Source data ->
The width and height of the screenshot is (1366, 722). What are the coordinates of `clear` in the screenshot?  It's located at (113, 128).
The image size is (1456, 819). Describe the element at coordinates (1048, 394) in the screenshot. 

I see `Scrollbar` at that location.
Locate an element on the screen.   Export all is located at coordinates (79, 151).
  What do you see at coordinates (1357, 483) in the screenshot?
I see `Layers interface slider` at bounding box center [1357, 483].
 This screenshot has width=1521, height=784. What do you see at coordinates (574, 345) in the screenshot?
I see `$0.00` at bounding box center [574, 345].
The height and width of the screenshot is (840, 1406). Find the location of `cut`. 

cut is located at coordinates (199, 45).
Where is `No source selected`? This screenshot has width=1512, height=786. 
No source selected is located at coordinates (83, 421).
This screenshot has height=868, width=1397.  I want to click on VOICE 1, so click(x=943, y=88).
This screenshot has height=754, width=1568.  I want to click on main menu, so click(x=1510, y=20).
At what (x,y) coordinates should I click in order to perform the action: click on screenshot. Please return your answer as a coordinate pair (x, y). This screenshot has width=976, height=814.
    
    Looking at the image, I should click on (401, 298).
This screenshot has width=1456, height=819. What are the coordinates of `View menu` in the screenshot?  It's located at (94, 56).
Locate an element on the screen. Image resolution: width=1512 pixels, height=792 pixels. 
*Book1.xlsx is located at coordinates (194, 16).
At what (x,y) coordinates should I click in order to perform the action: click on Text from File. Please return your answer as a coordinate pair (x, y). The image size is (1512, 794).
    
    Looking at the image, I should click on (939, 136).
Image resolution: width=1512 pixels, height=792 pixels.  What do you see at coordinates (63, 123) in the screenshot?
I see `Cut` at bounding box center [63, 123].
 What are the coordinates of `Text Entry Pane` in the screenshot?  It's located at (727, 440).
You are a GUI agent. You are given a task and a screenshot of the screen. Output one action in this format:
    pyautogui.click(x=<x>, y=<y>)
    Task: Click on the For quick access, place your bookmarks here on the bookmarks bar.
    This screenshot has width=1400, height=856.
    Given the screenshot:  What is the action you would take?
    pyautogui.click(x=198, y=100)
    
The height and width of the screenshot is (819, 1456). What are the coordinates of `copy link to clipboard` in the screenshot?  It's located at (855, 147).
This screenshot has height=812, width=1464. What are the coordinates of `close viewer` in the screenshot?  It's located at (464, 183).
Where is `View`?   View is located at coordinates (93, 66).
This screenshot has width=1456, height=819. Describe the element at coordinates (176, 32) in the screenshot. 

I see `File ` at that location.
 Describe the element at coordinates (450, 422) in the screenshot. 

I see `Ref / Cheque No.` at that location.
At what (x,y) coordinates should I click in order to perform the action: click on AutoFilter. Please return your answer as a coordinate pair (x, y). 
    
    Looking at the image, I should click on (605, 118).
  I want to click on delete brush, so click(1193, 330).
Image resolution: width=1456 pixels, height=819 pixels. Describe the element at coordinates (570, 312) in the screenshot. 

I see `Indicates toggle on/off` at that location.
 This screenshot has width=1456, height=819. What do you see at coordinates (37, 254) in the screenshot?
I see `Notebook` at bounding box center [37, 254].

SET EXERCISE -> Rewrite the rows above with every "Describe the element at coordinates" changed to "Identify the element at coordinates" and nothing else altered.

SOLUTION TO THIS PROBLEM ->
The width and height of the screenshot is (1366, 722). What are the coordinates of `clear` in the screenshot?  It's located at (113, 128).
The image size is (1456, 819). Identify the element at coordinates (1048, 394) in the screenshot. 

I see `Scrollbar` at that location.
Locate an element on the screen.   Export all is located at coordinates (79, 151).
  What do you see at coordinates (1357, 483) in the screenshot?
I see `Layers interface slider` at bounding box center [1357, 483].
 This screenshot has width=1521, height=784. What do you see at coordinates (574, 345) in the screenshot?
I see `$0.00` at bounding box center [574, 345].
The height and width of the screenshot is (840, 1406). Find the location of `cut`. 

cut is located at coordinates (199, 45).
Where is `No source selected`? This screenshot has width=1512, height=786. 
No source selected is located at coordinates (83, 421).
This screenshot has height=868, width=1397.  I want to click on VOICE 1, so click(x=943, y=88).
This screenshot has height=754, width=1568.  I want to click on main menu, so click(x=1510, y=20).
At what (x,y) coordinates should I click in order to perform the action: click on screenshot. Please return your answer as a coordinate pair (x, y). This screenshot has width=976, height=814.
    
    Looking at the image, I should click on (401, 298).
This screenshot has width=1456, height=819. What are the coordinates of `View menu` in the screenshot?  It's located at (94, 56).
Locate an element on the screen. Image resolution: width=1512 pixels, height=792 pixels. 
*Book1.xlsx is located at coordinates (194, 16).
At what (x,y) coordinates should I click in order to perform the action: click on Text from File. Please return your answer as a coordinate pair (x, y). The image size is (1512, 794).
    
    Looking at the image, I should click on (939, 136).
Image resolution: width=1512 pixels, height=792 pixels.  What do you see at coordinates (63, 123) in the screenshot?
I see `Cut` at bounding box center [63, 123].
 What are the coordinates of `Text Entry Pane` in the screenshot?  It's located at (727, 440).
You are a GUI agent. You are given a task and a screenshot of the screen. Output one action in this format:
    pyautogui.click(x=<x>, y=<y>)
    Task: Click on the For quick access, place your bookmarks here on the bookmarks bar.
    This screenshot has width=1400, height=856.
    Given the screenshot:  What is the action you would take?
    pyautogui.click(x=198, y=100)
    
The height and width of the screenshot is (819, 1456). What are the coordinates of `copy link to clipboard` in the screenshot?  It's located at (855, 147).
This screenshot has height=812, width=1464. What are the coordinates of `close viewer` in the screenshot?  It's located at (464, 183).
Where is `View`?   View is located at coordinates (93, 66).
This screenshot has width=1456, height=819. Identify the element at coordinates (176, 32) in the screenshot. 

I see `File ` at that location.
 Identify the element at coordinates (450, 422) in the screenshot. 

I see `Ref / Cheque No.` at that location.
At what (x,y) coordinates should I click in order to perform the action: click on AutoFilter. Please return your answer as a coordinate pair (x, y). 
    
    Looking at the image, I should click on (605, 118).
  I want to click on delete brush, so click(1193, 330).
Image resolution: width=1456 pixels, height=819 pixels. Identify the element at coordinates (570, 312) in the screenshot. 

I see `Indicates toggle on/off` at that location.
 This screenshot has width=1456, height=819. What do you see at coordinates (37, 254) in the screenshot?
I see `Notebook` at bounding box center [37, 254].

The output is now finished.